WORK TO COMPLETE: According to the starter troubleshooting guide, what is the voltmeter used for?

PASSAGE SHOWN:
****************************************

Tools needed
- A 12 V test light - To check for the signal to the starter from the switch
- A length of wire to use for a jumper - To place 12V on the starter solenoid
- A voltmeter - To test the battery cables for excessive resistance
Get your self a test light and a jumper wire. Next time the starter won't turn over, unplug the yellow wire going to the starter solenoid (small round thing attached to starter). Have someone turn the key to start and hold it there. Use the test light to make sure the wire is giving a signal to the starter when the key is turned. If so, the starter may be bad or need more amperage than the ignition switch is supplying. This is real common with rebuilt starters. If the yellow wireis not getting power when the key is turned, trace that back to the switch, On a 900, there are three troublesome connectors on the left kickpanel that bring the wiring in from the fuse box. Unplug them from under the dash and make sure there are no pushed out or burnt pins. The white connector there has bigger terminals off to one side that carry the starter signal and if they loosen up, they can burn enough to cut the amperage to the starter. If all that looks good, you may need to replace the electrical portion of the ignition switch in the shifter housing in the center console. That is a pretty big job for the first timer. On a 9000, usually on 90 or earlier, the electrical part of the ignition switch can also wear out. Symptoms it gives are stiffness when the interior of the car is hot or intermittant no starts and funny electrical problems. it is easily replaced by removing the four screws in the bottom of the steering column covers and then removing the two allen set screws holding it to the column. It lives directly behind the ignition cylinder (the part the key goes in). The electrical connector to it can be tight to remove. Note that you have to have the notches in the new switch aligned with the ignition cylinder to reinstall. A drop of LocTite on the set screws will keep them from backing out.
Automatic transmission cars have a neutral safety switch that can come out of adjustment. If the signal to the starter is missing when the key is turned on an automatic, move the shifter around Neutral or Park and see if the signal changes. If so, you need to remove the covers on the center console and adjust the switch so the signal is there when the car is in neutral or Park. Usually, if it is missing in Park, pushing forward on the shifter makes the switch make contact and sends the signal on to the starter.

****************************************

Dataset excerpts
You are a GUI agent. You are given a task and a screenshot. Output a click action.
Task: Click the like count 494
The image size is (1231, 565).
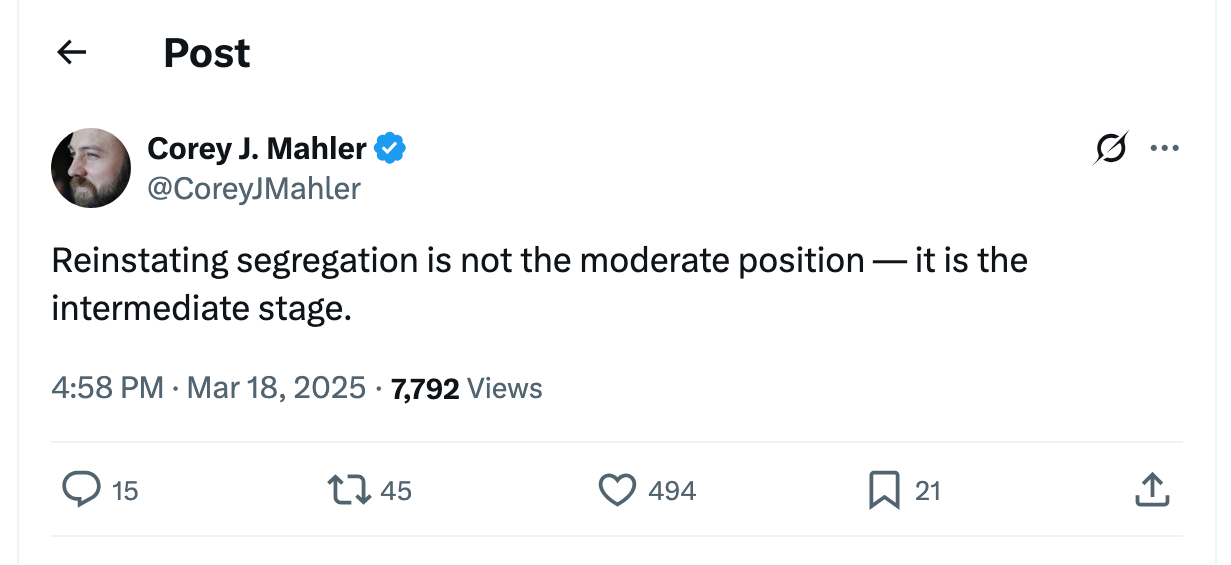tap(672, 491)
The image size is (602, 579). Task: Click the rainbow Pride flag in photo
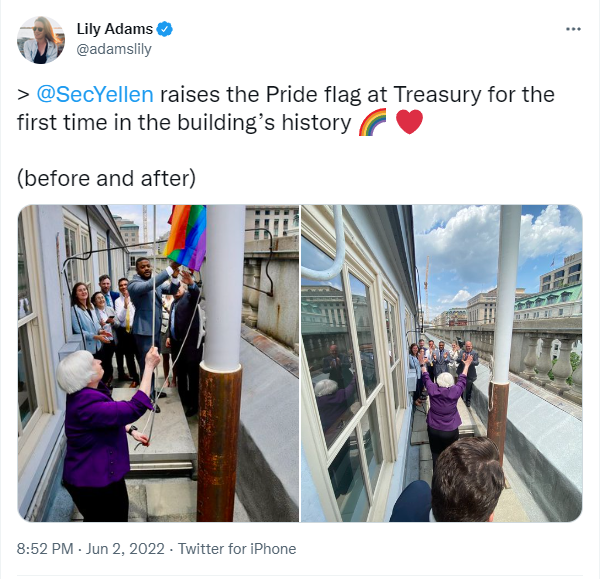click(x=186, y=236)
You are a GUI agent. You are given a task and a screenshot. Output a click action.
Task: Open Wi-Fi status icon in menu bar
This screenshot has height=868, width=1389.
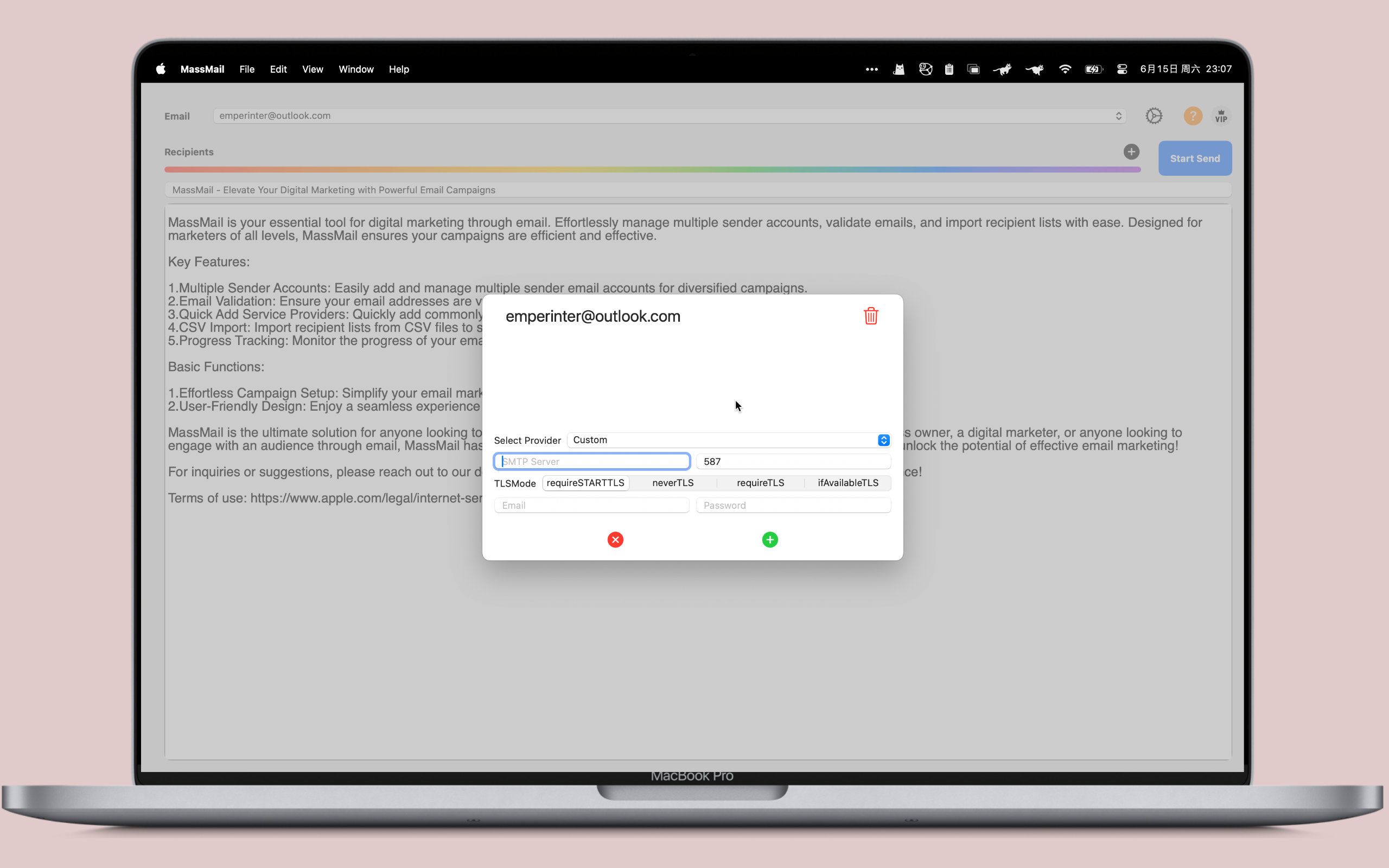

****************************************

THE COMPLETED TASK: It is used to test the battery cables for excessive resistance.